◆ **What to work on**
From the chronic pain abstract below, list every database the review searched.

Pathophysiology of Chronic Pain.

Lyndon, S. (2026). Pathophysiology of Chronic Pain.. The Clinical Journal of Pain.

Abstract

OBJECTIVES: Chronic pain affects one in five people and persists because protective nociception is converted into maladaptive neural, immune and psychological states. This review aimed to consolidate mechanistic and clinical evidence to clarify that transformation and identify leverage points for durable relief.

METHODS: Following the Scale for the Assessment of Narrative Review Articles (SANRA) guidance, we conducted a narrative review of articles published 1 January 2000-30 June 2025 across PubMed, Embase, Web of Science, Scopus, CINAHL, PsycINFO and the Cochrane Library, supplemented by grey literature. Eligible studies explored biological, immunological, genetic, epigenetic or psychosocial mechanisms or tested mechanism-targeted interventions. Data were thematically synthesised and appraised for methodological quality.

RESULTS: Convergent findings reveal a multistage cascade: peripheral sensitisation driven by aberrant ion channels and inflammatory mediators; spinal and supraspinal sensitisation sustained by glial activation and loss of inhibition; large-scale cortical and limbic reorganisation that embeds pain within memory and emotion circuits. Neuro-immune dialogue, microbiome dysbiosis, sex-specific responses and environment-induced epigenetic changes amplify these processes, while psychological stress and social adversity modulate their expression. Mapping these mechanisms to neuropathic, nociceptive and nociplastic syndromes highlights therapeutic windows exploited by emerging agents such as calcitonin-gene-related-peptide antibodies, chemogenetic nociceptor silencing, closed-loop neuromodulation, targeted cytokine blockade and microbiota modulation. Biomarker-informed precision approaches promise to replace empirical prescribing.

DISCUSSION: Synthesising cross-disciplinary evidence positions chronic pain as a systems disease requiring integrated, mechanism-based and person-centred care. Defining the shared biological scaffold clarifies why traditional symptom-focused treatments fail and outlines research priorities for disease-modifying analgesics and equitable delivery models.

◆ **Data for review**
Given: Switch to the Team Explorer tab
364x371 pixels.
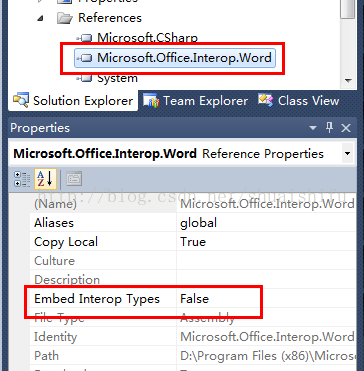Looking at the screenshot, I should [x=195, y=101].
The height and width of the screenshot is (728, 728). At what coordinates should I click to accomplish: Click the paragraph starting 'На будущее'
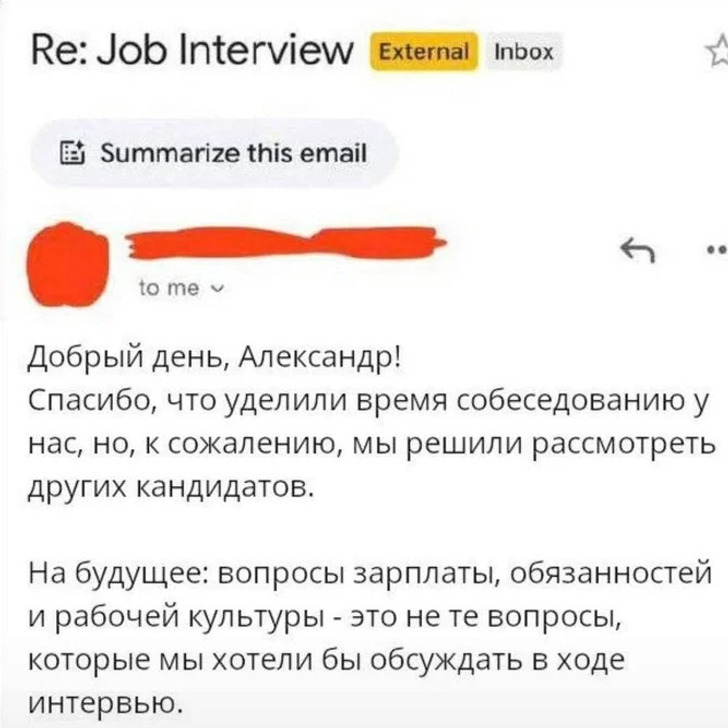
--
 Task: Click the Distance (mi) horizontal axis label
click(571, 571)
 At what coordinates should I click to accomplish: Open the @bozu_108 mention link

◆ **Solution to this problem**
PubMed, Embase, Web of Science, Scopus, CINAHL, PsycINFO, the Cochrane Library